Let's create our TestListGophersHandlerSuccess
test in the gopher_test
package:
package gopher_test
import (
"context"
"encoding/json"
"net/http"
"net/http/httptest"
"strings"
"testing"
"github.com/ankorstore/yokai/log/logtest"
"github.com/ankorstore/yokai/trace/tracetest"
"github.com/foo/bar/internal"
"github.com/foo/bar/internal/model"
"github.com/foo/bar/internal/repository"
"github.com/labstack/echo/v4"
"github.com/prometheus/client_golang/prometheus"
"github.com/prometheus/client_golang/prometheus/testutil"
"github.com/stretchr/testify/assert"
"go.uber.org/fx"
)
func TestListGophersHandlerSuccess(t *testing.T) {
// extraction
var httpServer *echo.Echo
var logBuffer logtest.TestLogBuffer
var traceExporter tracetest.TestTraceExporter
var metricsRegistry *prometheus.Registry
var repo *repository.GopherRepository
// run test
internal.RunTest(
t,
fx.Populate(&httpServer, &logBuffer, &traceExporter, &metricsRegistry, &repo),
)
// populate database
err := repo.Create(context.Background(), &model.Gopher{
Name: "bob",
Job: "builder",
})
assert.NoError(t, err)
err = repo.Create(context.Background(), &model.Gopher{
Name: "alice",
Job: "doctor",
})
assert.NoError(t, err)
// [GET] /gophers response assertion
req := httptest.NewRequest(http.MethodGet, "/gophers", nil)
rec := httptest.NewRecorder()
httpServer.ServeHTTP(rec, req)
assert.Equal(t, http.StatusOK, rec.Code)
var gophers []*model.Gopher
err = json.Unmarshal(rec.Body.Bytes(), &gophers)
assert.NoError(t, err)
assert.Len(t, gophers, 2)
assert.Equal(t, gophers[0].Name, "bob")
assert.Equal(t, gophers[0].Job, "builder")
assert.Equal(t, gophers[1].Name, "alice")
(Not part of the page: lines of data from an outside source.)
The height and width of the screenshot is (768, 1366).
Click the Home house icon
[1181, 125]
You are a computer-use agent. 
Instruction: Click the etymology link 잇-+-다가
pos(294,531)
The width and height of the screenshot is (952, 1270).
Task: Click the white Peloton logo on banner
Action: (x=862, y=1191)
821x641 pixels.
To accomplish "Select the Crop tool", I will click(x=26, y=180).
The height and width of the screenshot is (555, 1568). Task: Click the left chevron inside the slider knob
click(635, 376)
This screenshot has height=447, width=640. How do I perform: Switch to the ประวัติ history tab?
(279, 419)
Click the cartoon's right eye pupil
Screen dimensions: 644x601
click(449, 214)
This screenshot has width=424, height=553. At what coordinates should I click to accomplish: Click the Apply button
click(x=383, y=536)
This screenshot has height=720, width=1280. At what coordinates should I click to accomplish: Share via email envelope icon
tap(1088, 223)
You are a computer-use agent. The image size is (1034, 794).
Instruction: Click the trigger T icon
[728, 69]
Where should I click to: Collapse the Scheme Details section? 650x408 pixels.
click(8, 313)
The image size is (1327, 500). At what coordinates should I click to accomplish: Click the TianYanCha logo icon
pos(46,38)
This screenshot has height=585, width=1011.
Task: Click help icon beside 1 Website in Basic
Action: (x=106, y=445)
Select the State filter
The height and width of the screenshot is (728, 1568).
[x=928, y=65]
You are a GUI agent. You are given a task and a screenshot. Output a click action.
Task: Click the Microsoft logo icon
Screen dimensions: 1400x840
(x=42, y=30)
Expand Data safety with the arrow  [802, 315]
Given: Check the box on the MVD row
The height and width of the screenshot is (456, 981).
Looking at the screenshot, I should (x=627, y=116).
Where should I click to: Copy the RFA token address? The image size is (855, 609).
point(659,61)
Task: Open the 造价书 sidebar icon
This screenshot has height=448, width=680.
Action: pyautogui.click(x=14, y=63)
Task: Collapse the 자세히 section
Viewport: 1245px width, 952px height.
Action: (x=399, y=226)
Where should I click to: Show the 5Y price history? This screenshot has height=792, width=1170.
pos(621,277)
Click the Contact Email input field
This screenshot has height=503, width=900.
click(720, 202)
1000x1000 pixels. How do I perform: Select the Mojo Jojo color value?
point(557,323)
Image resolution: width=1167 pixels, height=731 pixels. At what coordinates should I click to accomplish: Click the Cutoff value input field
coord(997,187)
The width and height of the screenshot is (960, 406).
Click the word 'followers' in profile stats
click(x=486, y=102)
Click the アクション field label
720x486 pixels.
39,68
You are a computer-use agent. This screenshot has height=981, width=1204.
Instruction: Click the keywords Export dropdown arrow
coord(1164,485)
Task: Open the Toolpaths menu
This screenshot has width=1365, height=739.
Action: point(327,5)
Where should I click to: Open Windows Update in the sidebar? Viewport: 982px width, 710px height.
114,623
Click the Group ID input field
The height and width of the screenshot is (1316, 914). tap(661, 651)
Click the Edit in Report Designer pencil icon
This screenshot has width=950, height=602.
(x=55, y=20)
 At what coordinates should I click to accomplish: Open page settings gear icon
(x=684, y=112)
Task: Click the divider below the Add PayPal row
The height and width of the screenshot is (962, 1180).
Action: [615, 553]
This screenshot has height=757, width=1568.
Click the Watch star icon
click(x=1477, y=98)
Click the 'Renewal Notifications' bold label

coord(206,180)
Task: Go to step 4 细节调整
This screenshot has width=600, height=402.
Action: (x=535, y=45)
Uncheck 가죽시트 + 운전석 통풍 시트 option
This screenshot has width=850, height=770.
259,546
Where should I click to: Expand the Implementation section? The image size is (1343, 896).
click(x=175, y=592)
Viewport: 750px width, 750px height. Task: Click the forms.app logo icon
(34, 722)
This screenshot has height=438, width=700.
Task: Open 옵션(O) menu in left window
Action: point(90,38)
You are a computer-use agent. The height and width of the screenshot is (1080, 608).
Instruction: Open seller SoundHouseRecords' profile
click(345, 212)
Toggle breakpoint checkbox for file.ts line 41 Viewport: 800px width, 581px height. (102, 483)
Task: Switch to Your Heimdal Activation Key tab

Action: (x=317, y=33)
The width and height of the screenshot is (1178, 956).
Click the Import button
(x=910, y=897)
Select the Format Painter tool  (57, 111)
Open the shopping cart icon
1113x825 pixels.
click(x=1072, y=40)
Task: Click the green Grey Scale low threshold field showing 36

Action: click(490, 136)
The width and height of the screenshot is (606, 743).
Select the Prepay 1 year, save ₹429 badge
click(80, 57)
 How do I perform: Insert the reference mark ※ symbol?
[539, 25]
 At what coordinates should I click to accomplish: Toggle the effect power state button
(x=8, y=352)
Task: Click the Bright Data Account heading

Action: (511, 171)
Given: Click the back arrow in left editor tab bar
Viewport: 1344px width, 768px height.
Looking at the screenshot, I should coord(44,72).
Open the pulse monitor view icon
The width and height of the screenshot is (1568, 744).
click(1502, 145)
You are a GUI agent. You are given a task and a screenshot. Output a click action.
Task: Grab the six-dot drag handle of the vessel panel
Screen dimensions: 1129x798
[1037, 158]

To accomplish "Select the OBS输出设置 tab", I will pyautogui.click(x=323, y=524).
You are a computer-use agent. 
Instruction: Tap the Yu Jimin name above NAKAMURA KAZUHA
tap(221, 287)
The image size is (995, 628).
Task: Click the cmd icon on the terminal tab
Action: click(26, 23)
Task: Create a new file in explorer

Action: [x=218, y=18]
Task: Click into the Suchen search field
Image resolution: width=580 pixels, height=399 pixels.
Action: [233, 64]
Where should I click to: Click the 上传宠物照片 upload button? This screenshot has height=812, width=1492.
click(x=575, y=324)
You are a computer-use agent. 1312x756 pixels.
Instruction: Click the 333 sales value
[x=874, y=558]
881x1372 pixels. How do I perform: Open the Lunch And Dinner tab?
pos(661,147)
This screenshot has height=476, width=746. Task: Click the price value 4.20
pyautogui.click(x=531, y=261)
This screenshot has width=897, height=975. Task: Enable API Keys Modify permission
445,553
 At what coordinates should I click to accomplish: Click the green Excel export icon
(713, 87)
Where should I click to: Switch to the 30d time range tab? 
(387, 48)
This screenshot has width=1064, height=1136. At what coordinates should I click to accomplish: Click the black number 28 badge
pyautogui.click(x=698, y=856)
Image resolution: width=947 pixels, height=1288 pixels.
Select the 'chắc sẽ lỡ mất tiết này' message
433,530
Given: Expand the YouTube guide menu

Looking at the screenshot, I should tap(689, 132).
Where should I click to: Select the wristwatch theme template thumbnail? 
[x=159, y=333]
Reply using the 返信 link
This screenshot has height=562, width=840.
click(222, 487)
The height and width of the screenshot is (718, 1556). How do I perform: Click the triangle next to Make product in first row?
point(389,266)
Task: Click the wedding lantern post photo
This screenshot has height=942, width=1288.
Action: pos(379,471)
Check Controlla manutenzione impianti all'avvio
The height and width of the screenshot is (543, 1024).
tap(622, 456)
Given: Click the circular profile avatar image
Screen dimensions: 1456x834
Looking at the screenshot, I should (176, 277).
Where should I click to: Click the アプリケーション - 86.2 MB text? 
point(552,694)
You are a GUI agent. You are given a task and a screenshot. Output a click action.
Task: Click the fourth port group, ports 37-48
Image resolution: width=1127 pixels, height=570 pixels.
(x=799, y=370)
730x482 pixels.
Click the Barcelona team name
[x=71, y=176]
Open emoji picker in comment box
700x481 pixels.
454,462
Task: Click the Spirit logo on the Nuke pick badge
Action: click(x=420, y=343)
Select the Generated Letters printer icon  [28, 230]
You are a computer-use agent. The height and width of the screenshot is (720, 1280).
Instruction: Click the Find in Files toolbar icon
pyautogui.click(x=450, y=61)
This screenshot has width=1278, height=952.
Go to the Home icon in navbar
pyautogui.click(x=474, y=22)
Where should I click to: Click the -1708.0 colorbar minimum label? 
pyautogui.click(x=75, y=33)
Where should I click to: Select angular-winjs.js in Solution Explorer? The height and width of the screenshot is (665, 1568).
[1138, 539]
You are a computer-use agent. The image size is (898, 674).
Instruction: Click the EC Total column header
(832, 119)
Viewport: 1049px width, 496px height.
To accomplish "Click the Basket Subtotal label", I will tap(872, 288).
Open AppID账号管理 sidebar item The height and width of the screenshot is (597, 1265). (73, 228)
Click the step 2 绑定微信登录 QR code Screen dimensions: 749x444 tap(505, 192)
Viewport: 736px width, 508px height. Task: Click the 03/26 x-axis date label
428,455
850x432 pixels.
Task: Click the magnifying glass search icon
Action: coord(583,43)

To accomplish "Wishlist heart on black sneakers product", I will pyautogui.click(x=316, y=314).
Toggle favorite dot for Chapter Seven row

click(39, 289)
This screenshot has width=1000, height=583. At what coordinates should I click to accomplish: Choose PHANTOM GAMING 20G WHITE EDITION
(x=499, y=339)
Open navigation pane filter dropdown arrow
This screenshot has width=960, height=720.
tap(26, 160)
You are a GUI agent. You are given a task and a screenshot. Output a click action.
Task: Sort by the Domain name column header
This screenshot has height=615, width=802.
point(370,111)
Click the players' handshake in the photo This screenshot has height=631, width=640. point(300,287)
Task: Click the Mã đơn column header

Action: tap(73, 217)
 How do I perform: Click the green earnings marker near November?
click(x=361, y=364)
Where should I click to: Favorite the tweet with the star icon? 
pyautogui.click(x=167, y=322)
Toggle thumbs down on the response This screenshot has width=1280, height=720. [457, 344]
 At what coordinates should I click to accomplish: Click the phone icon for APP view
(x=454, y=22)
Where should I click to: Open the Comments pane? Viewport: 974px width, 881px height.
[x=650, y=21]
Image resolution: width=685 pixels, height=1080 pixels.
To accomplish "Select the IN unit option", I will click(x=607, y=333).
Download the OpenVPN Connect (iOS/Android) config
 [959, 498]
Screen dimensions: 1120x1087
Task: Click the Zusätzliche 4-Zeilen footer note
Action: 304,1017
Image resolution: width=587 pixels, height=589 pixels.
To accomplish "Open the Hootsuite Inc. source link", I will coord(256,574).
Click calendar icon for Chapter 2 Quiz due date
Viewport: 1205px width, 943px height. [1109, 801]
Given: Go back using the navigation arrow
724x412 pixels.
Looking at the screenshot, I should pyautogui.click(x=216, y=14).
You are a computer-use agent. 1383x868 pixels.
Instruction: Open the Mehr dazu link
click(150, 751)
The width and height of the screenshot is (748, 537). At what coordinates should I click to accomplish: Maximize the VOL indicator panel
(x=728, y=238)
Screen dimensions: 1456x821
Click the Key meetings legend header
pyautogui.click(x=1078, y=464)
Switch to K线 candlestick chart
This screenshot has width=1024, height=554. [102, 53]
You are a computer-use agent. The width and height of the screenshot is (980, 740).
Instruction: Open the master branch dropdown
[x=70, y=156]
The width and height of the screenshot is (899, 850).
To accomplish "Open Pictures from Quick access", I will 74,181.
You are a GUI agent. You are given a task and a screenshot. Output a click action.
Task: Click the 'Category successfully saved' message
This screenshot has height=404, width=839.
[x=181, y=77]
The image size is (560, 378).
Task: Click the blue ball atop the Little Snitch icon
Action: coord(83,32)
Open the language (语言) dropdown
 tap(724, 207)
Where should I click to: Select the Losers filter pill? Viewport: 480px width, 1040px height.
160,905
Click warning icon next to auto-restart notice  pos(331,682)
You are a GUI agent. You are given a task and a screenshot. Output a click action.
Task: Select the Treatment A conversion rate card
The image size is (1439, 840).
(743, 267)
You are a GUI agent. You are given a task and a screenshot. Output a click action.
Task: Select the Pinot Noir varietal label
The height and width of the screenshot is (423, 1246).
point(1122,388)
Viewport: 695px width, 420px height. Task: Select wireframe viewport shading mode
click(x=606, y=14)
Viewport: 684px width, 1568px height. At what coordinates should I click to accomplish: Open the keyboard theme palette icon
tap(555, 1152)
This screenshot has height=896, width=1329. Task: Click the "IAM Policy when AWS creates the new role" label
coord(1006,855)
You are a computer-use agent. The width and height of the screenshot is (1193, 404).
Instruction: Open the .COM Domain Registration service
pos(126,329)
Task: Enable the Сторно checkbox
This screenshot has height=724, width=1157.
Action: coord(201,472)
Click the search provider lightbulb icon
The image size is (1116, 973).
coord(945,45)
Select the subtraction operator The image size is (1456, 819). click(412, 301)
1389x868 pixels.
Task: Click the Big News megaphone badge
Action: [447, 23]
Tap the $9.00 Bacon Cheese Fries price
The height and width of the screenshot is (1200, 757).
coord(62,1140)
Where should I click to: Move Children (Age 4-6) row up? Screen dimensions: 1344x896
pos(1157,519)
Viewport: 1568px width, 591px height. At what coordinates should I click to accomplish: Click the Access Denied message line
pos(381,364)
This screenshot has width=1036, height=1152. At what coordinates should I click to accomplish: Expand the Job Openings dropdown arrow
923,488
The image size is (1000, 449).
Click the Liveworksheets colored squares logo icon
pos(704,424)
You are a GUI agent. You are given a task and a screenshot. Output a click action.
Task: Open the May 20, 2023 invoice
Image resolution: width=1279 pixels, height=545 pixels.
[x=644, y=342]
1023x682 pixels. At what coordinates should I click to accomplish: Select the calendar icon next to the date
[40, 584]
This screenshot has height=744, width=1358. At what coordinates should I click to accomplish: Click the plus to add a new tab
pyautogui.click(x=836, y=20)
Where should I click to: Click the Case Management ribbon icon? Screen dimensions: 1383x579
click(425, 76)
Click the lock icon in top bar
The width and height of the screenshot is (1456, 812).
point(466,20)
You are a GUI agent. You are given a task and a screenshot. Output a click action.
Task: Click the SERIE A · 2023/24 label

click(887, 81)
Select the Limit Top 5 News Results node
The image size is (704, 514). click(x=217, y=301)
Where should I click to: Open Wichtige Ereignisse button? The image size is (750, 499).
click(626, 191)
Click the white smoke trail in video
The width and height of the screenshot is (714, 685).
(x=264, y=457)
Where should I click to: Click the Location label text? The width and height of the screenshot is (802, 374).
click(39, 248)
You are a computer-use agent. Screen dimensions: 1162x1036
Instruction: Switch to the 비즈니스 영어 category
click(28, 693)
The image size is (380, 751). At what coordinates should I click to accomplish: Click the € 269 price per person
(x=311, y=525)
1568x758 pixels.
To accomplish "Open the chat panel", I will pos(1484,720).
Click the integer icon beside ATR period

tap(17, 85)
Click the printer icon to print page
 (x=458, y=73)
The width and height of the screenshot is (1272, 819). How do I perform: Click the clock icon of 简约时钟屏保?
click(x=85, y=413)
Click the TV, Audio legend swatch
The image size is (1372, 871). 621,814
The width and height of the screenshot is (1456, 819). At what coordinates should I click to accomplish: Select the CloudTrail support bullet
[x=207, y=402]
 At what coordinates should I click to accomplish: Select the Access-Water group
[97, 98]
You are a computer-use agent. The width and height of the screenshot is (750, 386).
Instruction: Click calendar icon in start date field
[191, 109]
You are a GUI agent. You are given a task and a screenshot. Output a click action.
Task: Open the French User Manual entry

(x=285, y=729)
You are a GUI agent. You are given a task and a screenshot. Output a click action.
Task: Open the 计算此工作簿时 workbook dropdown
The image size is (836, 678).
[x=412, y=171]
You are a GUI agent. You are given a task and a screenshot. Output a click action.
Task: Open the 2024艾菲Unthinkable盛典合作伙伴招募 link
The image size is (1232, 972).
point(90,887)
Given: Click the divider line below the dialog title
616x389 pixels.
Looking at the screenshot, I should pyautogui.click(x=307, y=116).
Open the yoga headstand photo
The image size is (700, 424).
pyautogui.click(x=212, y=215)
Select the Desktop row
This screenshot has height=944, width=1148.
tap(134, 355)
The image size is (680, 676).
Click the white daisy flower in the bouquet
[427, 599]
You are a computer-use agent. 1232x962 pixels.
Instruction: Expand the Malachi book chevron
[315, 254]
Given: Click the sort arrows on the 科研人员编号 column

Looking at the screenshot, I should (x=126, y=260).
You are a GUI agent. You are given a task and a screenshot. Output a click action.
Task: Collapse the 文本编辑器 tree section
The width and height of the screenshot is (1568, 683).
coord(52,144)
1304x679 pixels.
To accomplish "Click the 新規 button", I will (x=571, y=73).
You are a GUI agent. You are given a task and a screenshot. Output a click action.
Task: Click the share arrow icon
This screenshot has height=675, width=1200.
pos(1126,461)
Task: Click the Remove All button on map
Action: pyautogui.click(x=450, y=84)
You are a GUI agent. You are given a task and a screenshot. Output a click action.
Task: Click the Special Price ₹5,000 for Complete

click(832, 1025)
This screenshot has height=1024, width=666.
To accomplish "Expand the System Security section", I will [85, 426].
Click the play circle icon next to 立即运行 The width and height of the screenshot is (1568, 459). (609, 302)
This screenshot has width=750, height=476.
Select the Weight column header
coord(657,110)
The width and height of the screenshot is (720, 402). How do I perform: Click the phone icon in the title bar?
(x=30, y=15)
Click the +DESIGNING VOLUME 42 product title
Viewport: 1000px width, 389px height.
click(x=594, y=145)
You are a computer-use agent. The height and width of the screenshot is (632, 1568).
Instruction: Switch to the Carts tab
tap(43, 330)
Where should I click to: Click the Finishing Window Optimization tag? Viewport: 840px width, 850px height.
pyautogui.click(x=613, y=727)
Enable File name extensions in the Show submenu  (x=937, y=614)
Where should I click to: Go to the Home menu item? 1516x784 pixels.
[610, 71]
assert.Equal(t, gophers[1].Job, "doctor")
// logs assertion
logtest.AssertHasLogRecord(t, logBuffer, map[string]interface{}{
"level": "info",
"message": "called ListGophersHandler",
})
logtest.AssertHasLogRecord(t, logBuffer, map[string]interface{}{
"level": "info",
"message": "called GopherService.List()",
})
// trace assertion
tracetest.AssertHasTraceSpan(t, traceExporter, "ListGophersHandler span")
// metrics assertion
expectedMetric := `
# HELP gophers_list_total The number of times gophers were listed
# TYPE gophers_list_total counter
gophers_list_total 1
`
err = testutil.GatherAndCompare(
metricsRegistry,
strings.NewReader(expectedMetric),
"gophers_list_total",
)
assert.NoError(t, err)
}
In this functional test:
- we start the application in test mode
- we populate the test database with fixtures
- we send an HTTP request
- we assert on the HTTP response status and body
- we assert on the observability signals (logs, traces and metrics)
You can then run make test
:
This tutorial will only cover testing of the ListGopherHandler
as example, you need to provide other functional
tests and the classic unit
and integration
tests for the rest of your application.
Thanks to Yokai's dependency injection system and testing tools, it's easy to provide mocks as dependencies for your implementations.